Fig. 6.

GhV-G does not use ephrinB3 as a cell-surface receptor. (A) Soluble ephrinB3–Fc binds NiV-G but not GhV-G. NiV- or GhV-G was transfected into CHO cells. At 18 h after transfection, cells were stained with increasing amounts of recombinant soluble ephrinB3–Fc and processed for FACS analysis after secondary staining with PE-conjugated anti-human Fc antibodies. Data are shown as mean ± SD of experiments performed in duplicates. One representative experiment of two is shown. (B) sEphrinB2–Fc but not sEphrinB3–Fc, blocks GhVpp infection of U87 cells.
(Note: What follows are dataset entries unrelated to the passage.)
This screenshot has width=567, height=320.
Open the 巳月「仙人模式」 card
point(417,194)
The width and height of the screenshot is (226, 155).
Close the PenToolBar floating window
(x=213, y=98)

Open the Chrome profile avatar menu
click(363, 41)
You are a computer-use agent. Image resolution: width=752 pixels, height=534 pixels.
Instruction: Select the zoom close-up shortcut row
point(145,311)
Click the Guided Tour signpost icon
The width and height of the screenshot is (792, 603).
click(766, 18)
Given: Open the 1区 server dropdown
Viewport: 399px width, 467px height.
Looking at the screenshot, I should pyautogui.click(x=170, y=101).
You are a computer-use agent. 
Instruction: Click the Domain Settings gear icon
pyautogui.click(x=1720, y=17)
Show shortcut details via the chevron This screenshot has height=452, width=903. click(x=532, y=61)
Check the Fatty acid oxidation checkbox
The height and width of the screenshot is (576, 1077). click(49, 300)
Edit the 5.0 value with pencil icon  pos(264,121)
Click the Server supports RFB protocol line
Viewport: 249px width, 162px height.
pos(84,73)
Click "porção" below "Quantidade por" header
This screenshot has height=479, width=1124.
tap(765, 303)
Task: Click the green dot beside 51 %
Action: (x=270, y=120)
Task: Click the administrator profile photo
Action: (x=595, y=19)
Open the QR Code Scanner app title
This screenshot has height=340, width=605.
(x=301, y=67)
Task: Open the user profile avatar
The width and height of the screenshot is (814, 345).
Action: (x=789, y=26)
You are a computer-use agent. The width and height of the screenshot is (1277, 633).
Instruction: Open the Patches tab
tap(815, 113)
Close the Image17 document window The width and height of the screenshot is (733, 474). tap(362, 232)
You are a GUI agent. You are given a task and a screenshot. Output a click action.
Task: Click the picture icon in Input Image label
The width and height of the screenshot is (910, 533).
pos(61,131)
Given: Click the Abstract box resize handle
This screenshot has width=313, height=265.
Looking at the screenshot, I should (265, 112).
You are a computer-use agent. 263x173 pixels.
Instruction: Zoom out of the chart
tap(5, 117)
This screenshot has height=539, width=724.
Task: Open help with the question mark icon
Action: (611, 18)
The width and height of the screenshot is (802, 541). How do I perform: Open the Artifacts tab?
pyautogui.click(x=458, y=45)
GhVpp prepared as described in Fig. 5 was used to infect U87 cells in the presence of increasing amounts of soluble ephrinB2–Fc or ephrinB3–Fc as indicated. Data are shown as mean ± SD of quadruplicate infection experiments. (C and D) NiVpp (C) and GhVpp (D) were used to infect CHO cells stably expressing ephrinB2 (CHO-B2) or ephrinB3 (CHO-B3) over a fivefold dilution series of viral inoculum ranging from 1:10 to 1:31,250 (reciprocal virus dilution indicated on the x axis). Entry of NiVpp/GhVpp results in production of luciferase by the reporter virus backbone (VSV-ΔGLuc). Data are shown as mean ± SD from quadruplicate samples. One representative experiment of two is shown.